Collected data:
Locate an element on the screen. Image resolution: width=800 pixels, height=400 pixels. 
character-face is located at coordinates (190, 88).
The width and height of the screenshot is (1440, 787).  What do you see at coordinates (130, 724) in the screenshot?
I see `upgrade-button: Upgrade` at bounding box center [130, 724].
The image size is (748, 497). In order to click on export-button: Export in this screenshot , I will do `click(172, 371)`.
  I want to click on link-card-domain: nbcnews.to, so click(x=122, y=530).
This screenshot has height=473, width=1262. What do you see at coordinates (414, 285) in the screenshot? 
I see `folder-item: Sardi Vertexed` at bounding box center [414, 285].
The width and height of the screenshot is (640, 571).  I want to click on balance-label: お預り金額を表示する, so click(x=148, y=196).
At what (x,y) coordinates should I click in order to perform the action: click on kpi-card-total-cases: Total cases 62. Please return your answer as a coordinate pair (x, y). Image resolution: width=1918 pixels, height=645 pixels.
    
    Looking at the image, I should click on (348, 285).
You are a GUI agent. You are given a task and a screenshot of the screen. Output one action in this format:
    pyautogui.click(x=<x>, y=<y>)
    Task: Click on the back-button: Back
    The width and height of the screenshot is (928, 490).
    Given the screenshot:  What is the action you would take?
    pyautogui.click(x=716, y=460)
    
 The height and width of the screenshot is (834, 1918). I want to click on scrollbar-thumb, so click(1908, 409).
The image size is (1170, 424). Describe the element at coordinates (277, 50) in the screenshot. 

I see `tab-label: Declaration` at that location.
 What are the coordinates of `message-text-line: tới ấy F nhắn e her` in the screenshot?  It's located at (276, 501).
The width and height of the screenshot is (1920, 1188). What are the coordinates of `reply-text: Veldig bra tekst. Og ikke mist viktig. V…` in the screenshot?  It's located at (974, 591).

# Activity
Please quote each of the entries above word for word, leaving nothing out.

# Task response
Locate an element on the screen. Image resolution: width=800 pixels, height=400 pixels. 
character-face is located at coordinates (190, 88).
The width and height of the screenshot is (1440, 787).  What do you see at coordinates (130, 724) in the screenshot?
I see `upgrade-button: Upgrade` at bounding box center [130, 724].
The image size is (748, 497). In order to click on export-button: Export in this screenshot , I will do `click(172, 371)`.
  I want to click on link-card-domain: nbcnews.to, so click(x=122, y=530).
This screenshot has height=473, width=1262. What do you see at coordinates (414, 285) in the screenshot? 
I see `folder-item: Sardi Vertexed` at bounding box center [414, 285].
The width and height of the screenshot is (640, 571).  I want to click on balance-label: お預り金額を表示する, so click(x=148, y=196).
At what (x,y) coordinates should I click in order to perform the action: click on kpi-card-total-cases: Total cases 62. Please return your answer as a coordinate pair (x, y). Image resolution: width=1918 pixels, height=645 pixels.
    
    Looking at the image, I should click on (348, 285).
You are a GUI agent. You are given a task and a screenshot of the screen. Output one action in this format:
    pyautogui.click(x=<x>, y=<y>)
    Task: Click on the back-button: Back
    The width and height of the screenshot is (928, 490).
    Given the screenshot:  What is the action you would take?
    pyautogui.click(x=716, y=460)
    
 The height and width of the screenshot is (834, 1918). I want to click on scrollbar-thumb, so click(1908, 409).
The image size is (1170, 424). Describe the element at coordinates (277, 50) in the screenshot. 

I see `tab-label: Declaration` at that location.
 What are the coordinates of `message-text-line: tới ấy F nhắn e her` in the screenshot?  It's located at (276, 501).
The width and height of the screenshot is (1920, 1188). What are the coordinates of `reply-text: Veldig bra tekst. Og ikke mist viktig. V…` in the screenshot?  It's located at (974, 591).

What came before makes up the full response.